──────── Informasi yang tersedia ────────
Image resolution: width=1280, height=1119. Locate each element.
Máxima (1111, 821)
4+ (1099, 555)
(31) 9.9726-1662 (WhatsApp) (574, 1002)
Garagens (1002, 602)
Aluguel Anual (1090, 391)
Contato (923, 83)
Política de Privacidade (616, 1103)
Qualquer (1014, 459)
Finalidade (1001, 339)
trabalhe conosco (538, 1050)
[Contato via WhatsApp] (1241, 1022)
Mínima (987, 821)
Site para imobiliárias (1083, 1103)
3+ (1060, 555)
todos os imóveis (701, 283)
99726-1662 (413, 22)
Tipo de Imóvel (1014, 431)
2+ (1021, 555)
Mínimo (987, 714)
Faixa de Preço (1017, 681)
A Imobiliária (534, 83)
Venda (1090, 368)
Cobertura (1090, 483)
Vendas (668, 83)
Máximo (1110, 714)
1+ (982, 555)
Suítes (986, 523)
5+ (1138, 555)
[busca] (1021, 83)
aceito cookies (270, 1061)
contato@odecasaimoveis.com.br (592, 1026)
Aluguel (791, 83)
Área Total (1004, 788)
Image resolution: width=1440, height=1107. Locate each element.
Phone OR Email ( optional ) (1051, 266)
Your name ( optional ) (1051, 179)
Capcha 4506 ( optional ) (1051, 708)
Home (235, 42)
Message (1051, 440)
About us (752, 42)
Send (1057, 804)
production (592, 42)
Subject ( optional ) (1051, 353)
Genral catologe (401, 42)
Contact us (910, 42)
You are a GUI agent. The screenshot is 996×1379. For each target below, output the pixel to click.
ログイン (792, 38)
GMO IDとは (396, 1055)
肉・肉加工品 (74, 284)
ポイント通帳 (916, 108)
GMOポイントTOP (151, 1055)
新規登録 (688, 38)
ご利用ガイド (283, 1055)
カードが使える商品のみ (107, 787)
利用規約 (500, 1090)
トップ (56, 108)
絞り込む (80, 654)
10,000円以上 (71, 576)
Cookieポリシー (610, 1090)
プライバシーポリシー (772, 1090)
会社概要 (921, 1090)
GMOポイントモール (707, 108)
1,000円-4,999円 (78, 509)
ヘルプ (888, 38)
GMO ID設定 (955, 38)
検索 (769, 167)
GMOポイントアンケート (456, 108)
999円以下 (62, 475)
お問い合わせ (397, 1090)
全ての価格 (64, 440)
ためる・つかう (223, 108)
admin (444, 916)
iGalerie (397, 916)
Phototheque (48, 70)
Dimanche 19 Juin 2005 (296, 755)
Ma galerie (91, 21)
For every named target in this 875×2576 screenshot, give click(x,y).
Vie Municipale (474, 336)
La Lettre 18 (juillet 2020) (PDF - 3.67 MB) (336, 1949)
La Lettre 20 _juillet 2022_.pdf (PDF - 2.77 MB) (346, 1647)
────────
Permintaan:
Sajikan sebagai daftar JSON berisi string semua baris catatan di atas, dari baris yang memuat "Máximo (1110, 714)" ke bawah hingga baris yang memuat "Vie Municipale (474, 336)", termasuk kedua baris tersebut. Gunakan satu string untuk setiap baris dan abaikan baris kosong.

Penyelesaian lengkap:
[
  "Máximo (1110, 714)",
  "1+ (982, 555)",
  "Suítes (986, 523)",
  "5+ (1138, 555)",
  "[busca] (1021, 83)",
  "aceito cookies (270, 1061)",
  "contato@odecasaimoveis.com.br (592, 1026)",
  "Aluguel (791, 83)",
  "Área Total (1004, 788)",
  "Image resolution: width=1440, height=1107. Locate each element.",
  "Phone OR Email ( optional ) (1051, 266)",
  "Your name ( optional ) (1051, 179)",
  "Capcha 4506 ( optional ) (1051, 708)",
  "Home (235, 42)",
  "Message (1051, 440)",
  "About us (752, 42)",
  "Send (1057, 804)",
  "production (592, 42)",
  "Subject ( optional ) (1051, 353)",
  "Genral catologe (401, 42)",
  "Contact us (910, 42)",
  "You are a GUI agent. The screenshot is 996×1379. For each target below, output the pixel to click.",
  "ログイン (792, 38)",
  "GMO IDとは (396, 1055)",
  "肉・肉加工品 (74, 284)",
  "ポイント通帳 (916, 108)",
  "GMOポイントTOP (151, 1055)",
  "新規登録 (688, 38)",
  "ご利用ガイド (283, 1055)",
  "カードが使える商品のみ (107, 787)",
  "利用規約 (500, 1090)",
  "トップ (56, 108)",
  "絞り込む (80, 654)",
  "10,000円以上 (71, 576)",
  "Cookieポリシー (610, 1090)",
  "プライバシーポリシー (772, 1090)",
  "会社概要 (921, 1090)",
  "GMOポイントモール (707, 108)",
  "1,000円-4,999円 (78, 509)",
  "ヘルプ (888, 38)",
  "GMO ID設定 (955, 38)",
  "検索 (769, 167)",
  "GMOポイントアンケート (456, 108)",
  "999円以下 (62, 475)",
  "お問い合わせ (397, 1090)",
  "全ての価格 (64, 440)",
  "ためる・つかう (223, 108)",
  "admin (444, 916)",
  "iGalerie (397, 916)",
  "Phototheque (48, 70)",
  "Dimanche 19 Juin 2005 (296, 755)",
  "Ma galerie (91, 21)",
  "For every named target in this 875×2576 screenshot, give click(x,y).",
  "Vie Municipale (474, 336)"
]